A Minnesota Statute Took Effect March 1, 2021, Which Updated Authorized Deadly Force
Minnesota State Statute 609.06 was updated in 2020 and took effect March 1, 2021. The statute was updated to define authorized use of force by law enforcement. The statute also bans chokeholds. The latest update to the statute describes deadly force as “a critical responsibility.”
The statute says:
The legislature hereby finds and declares the following:
(1) that the authority to use deadly force, conferred on peace officers by this section, is a critical responsibility that shall be exercised judiciously and with respect for human rights and dignity and for the sanctity of every human life. The legislature further finds and declares that every person has a right to be free from excessive use of force by officers acting under color of law;
(2) as set forth below, it is the intent of the legislature that peace officers use deadly force only when necessary in defense of human life or to prevent great bodily harm. In determining whether deadly force is necessary, officers shall evaluate each situation in light of the particular circumstances of each case;
(3) that the decision by a peace officer to use deadly force shall be evaluated from the perspective of a reasonable officer in the same situation, based on the totality of the circumstances known to or perceived by the officer at the time, rather than with the benefit of hindsight, and that the totality of the circumstances shall account for occasions when officers may be forced to make quick judgments about using deadly force; and
(4) that peace officers should exercise special care when interacting with individuals with known physical, mental health, developmental, or intellectual disabilities as an individual’s disability may affect the individual’s ability to understand or comply with commands from peace officers.
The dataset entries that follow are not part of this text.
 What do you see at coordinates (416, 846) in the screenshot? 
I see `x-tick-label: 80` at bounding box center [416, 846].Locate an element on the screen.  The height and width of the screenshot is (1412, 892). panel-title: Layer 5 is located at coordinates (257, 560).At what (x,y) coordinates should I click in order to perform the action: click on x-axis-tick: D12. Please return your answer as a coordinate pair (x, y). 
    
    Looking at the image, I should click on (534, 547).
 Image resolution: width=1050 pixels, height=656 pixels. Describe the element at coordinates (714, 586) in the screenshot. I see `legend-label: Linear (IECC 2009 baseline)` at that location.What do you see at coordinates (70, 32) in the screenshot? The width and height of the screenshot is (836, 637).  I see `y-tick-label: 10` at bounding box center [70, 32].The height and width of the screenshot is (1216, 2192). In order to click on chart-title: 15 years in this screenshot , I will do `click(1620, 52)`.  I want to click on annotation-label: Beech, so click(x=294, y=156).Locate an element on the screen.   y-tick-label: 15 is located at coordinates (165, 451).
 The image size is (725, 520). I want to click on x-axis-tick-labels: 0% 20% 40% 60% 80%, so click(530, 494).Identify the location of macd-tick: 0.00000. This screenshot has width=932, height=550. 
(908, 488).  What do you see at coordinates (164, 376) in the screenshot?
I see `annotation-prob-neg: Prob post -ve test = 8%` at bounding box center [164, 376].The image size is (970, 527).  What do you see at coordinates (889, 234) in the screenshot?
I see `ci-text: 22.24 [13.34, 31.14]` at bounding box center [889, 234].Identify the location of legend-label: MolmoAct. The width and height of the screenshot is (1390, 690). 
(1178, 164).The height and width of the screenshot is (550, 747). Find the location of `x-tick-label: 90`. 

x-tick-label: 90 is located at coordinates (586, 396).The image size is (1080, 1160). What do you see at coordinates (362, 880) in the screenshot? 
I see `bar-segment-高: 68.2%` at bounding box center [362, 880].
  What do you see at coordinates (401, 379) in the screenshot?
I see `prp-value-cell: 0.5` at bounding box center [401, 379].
It also lays out the circumstances that deadly force is permitted. Deadly force can be used when an officer has reason to believe – based on the knowledge the officer has at the time – that deadly force is necessary to protect themselves, the public or another officer, or when it is necessary to prevent escape if that person may pose a risk to the public.
The statute says:
Subd. 2.Use of deadly force.(a) Notwithstanding the provisions of section 609.06 or 609.065, the use of deadly force by a peace officer in the line of duty is justified only if an objectively reasonable officer would believe, based on the totality of the circumstances known to the officer at the time and without the benefit of hindsight, that such force is necessary:
(1) to protect the peace officer or another from death or great bodily harm, provided that the threat:
(i) can be articulated with specificity by the law enforcement officer;
(ii) is reasonably likely to occur absent action by the law enforcement officer; and
(iii) must be addressed through the use of deadly force without unreasonable delay; or
(2) to effect the arrest or capture, or prevent the escape, of a person whom the peace officer knows or has reasonable grounds to believe has committed or attempted to commit a felony and the officer reasonably believes that the person will cause death or great bodily harm to another person under the threat criteria in clause (1), items (i) to (iii), unless immediately apprehended.
(b) A peace officer shall not use deadly force against a person based on the danger the person poses to self if an objectively reasonable officer would believe, based on the totality of the circumstances known to the officer at the time and without the benefit of hindsight, that the person does not pose a threat of death or great bodily harm to the peace officer or to another under the threat criteria in paragraph (a), clause (1), items (i) to (iii).